Instructions for the task: Repeat each record that follows, keeping it identical.

Extracted information:
* * * * *

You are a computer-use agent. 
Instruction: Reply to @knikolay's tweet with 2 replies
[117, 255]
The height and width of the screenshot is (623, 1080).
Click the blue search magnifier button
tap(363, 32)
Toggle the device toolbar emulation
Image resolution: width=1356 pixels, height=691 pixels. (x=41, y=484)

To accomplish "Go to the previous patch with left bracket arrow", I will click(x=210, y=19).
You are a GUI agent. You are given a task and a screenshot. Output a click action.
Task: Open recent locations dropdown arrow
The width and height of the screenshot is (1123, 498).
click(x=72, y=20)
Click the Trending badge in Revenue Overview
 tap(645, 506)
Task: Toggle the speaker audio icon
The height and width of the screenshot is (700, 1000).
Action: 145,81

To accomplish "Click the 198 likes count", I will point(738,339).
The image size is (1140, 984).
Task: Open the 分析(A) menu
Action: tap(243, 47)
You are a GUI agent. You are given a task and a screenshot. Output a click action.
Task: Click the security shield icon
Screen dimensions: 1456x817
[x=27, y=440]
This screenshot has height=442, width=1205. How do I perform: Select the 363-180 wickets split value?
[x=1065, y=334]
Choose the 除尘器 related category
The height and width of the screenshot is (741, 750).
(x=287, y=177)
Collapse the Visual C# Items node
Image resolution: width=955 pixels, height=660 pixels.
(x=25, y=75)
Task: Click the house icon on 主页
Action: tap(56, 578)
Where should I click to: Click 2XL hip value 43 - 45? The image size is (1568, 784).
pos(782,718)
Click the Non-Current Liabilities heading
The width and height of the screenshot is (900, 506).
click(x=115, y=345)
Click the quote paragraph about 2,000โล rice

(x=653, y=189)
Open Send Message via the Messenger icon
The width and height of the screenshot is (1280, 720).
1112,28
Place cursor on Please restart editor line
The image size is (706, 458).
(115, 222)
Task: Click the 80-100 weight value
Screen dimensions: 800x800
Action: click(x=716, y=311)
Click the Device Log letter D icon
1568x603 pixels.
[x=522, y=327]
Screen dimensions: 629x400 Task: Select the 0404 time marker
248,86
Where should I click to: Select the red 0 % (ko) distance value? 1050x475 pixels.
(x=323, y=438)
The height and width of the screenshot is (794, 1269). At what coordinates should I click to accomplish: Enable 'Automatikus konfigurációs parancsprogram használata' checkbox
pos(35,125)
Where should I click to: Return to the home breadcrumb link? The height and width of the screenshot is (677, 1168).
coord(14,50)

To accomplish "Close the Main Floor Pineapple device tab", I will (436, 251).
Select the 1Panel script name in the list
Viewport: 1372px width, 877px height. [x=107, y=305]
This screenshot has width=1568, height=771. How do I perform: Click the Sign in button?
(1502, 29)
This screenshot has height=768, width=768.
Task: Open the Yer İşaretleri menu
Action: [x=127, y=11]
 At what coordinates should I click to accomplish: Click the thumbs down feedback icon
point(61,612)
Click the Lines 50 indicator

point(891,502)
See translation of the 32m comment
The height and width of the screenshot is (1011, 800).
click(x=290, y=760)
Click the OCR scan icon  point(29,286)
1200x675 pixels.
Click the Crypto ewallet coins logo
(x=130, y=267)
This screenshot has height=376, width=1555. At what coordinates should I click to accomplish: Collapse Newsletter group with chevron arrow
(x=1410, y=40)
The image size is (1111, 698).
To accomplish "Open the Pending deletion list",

* * * * *

Response to the task:
You are a computer-use agent. 
Instruction: Reply to @knikolay's tweet with 2 replies
[117, 255]
The height and width of the screenshot is (623, 1080).
Click the blue search magnifier button
tap(363, 32)
Toggle the device toolbar emulation
Image resolution: width=1356 pixels, height=691 pixels. (x=41, y=484)

To accomplish "Go to the previous patch with left bracket arrow", I will click(x=210, y=19).
You are a GUI agent. You are given a task and a screenshot. Output a click action.
Task: Open recent locations dropdown arrow
The width and height of the screenshot is (1123, 498).
click(x=72, y=20)
Click the Trending badge in Revenue Overview
 tap(645, 506)
Task: Toggle the speaker audio icon
The height and width of the screenshot is (700, 1000).
Action: 145,81

To accomplish "Click the 198 likes count", I will point(738,339).
The image size is (1140, 984).
Task: Open the 分析(A) menu
Action: tap(243, 47)
You are a GUI agent. You are given a task and a screenshot. Output a click action.
Task: Click the security shield icon
Screen dimensions: 1456x817
[x=27, y=440]
This screenshot has height=442, width=1205. How do I perform: Select the 363-180 wickets split value?
[x=1065, y=334]
Choose the 除尘器 related category
The height and width of the screenshot is (741, 750).
(x=287, y=177)
Collapse the Visual C# Items node
Image resolution: width=955 pixels, height=660 pixels.
(x=25, y=75)
Task: Click the house icon on 主页
Action: tap(56, 578)
Where should I click to: Click 2XL hip value 43 - 45? The image size is (1568, 784).
pos(782,718)
Click the Non-Current Liabilities heading
The width and height of the screenshot is (900, 506).
click(x=115, y=345)
Click the quote paragraph about 2,000โล rice

(x=653, y=189)
Open Send Message via the Messenger icon
The width and height of the screenshot is (1280, 720).
1112,28
Place cursor on Please restart editor line
The image size is (706, 458).
(115, 222)
Task: Click the 80-100 weight value
Screen dimensions: 800x800
Action: click(x=716, y=311)
Click the Device Log letter D icon
1568x603 pixels.
[x=522, y=327]
Screen dimensions: 629x400 Task: Select the 0404 time marker
248,86
Where should I click to: Select the red 0 % (ko) distance value? 1050x475 pixels.
(x=323, y=438)
The height and width of the screenshot is (794, 1269). At what coordinates should I click to accomplish: Enable 'Automatikus konfigurációs parancsprogram használata' checkbox
pos(35,125)
Where should I click to: Return to the home breadcrumb link? The height and width of the screenshot is (677, 1168).
coord(14,50)

To accomplish "Close the Main Floor Pineapple device tab", I will (436, 251).
Select the 1Panel script name in the list
Viewport: 1372px width, 877px height. [x=107, y=305]
This screenshot has width=1568, height=771. How do I perform: Click the Sign in button?
(1502, 29)
This screenshot has height=768, width=768.
Task: Open the Yer İşaretleri menu
Action: [x=127, y=11]
 At what coordinates should I click to accomplish: Click the thumbs down feedback icon
point(61,612)
Click the Lines 50 indicator

point(891,502)
See translation of the 32m comment
The height and width of the screenshot is (1011, 800).
click(x=290, y=760)
Click the OCR scan icon  point(29,286)
1200x675 pixels.
Click the Crypto ewallet coins logo
(x=130, y=267)
This screenshot has height=376, width=1555. At what coordinates should I click to accomplish: Collapse Newsletter group with chevron arrow
(x=1410, y=40)
The image size is (1111, 698).
To accomplish "Open the Pending deletion list",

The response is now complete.